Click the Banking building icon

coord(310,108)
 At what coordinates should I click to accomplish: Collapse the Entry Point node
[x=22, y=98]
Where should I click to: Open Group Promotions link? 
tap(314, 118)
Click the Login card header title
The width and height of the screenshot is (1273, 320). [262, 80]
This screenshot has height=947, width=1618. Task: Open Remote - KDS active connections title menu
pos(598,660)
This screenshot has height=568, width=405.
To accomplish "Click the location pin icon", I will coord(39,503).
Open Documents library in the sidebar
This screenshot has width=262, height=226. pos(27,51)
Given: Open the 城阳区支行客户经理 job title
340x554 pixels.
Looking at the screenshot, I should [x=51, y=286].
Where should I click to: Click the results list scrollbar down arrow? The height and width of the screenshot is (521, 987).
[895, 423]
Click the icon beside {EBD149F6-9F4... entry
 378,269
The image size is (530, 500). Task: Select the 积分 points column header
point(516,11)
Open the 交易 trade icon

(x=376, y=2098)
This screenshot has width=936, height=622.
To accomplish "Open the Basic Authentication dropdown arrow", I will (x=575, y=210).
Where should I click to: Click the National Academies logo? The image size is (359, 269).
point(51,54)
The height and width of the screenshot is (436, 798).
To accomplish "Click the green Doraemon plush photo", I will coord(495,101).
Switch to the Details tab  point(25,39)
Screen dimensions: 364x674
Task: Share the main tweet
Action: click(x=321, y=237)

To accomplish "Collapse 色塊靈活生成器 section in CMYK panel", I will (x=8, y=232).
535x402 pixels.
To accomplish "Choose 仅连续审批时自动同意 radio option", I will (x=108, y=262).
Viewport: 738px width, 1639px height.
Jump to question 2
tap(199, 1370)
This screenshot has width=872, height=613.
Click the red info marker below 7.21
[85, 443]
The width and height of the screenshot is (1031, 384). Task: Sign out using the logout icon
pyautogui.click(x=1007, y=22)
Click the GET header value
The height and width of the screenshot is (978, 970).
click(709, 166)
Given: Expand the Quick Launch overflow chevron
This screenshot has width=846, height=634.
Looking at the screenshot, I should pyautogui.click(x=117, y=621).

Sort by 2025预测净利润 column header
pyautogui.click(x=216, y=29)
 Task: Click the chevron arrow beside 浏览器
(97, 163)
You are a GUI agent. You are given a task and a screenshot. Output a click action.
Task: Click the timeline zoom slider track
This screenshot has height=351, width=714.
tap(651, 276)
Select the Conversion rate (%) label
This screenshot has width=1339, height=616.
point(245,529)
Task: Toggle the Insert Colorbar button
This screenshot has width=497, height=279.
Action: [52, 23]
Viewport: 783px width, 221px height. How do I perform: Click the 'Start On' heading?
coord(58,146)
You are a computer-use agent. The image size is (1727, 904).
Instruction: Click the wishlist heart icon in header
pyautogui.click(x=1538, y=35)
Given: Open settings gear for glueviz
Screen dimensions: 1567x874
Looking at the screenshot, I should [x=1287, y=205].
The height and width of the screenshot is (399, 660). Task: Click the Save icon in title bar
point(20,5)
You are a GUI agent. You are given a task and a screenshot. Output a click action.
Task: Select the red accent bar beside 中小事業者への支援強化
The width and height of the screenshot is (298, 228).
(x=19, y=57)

-- -- --

• [Aim of the exercise]
One inclusive range is required: first line of the data through the line containing "Given: Open the 城阳区支行客户经理 job title". Set it down exactly and output nothing else.

• [Result of the task]
Click the Banking building icon

coord(310,108)
 At what coordinates should I click to accomplish: Collapse the Entry Point node
[x=22, y=98]
Where should I click to: Open Group Promotions link? 
tap(314, 118)
Click the Login card header title
The width and height of the screenshot is (1273, 320). [262, 80]
This screenshot has height=947, width=1618. Task: Open Remote - KDS active connections title menu
pos(598,660)
This screenshot has height=568, width=405.
To accomplish "Click the location pin icon", I will coord(39,503).
Open Documents library in the sidebar
This screenshot has width=262, height=226. pos(27,51)
Given: Open the 城阳区支行客户经理 job title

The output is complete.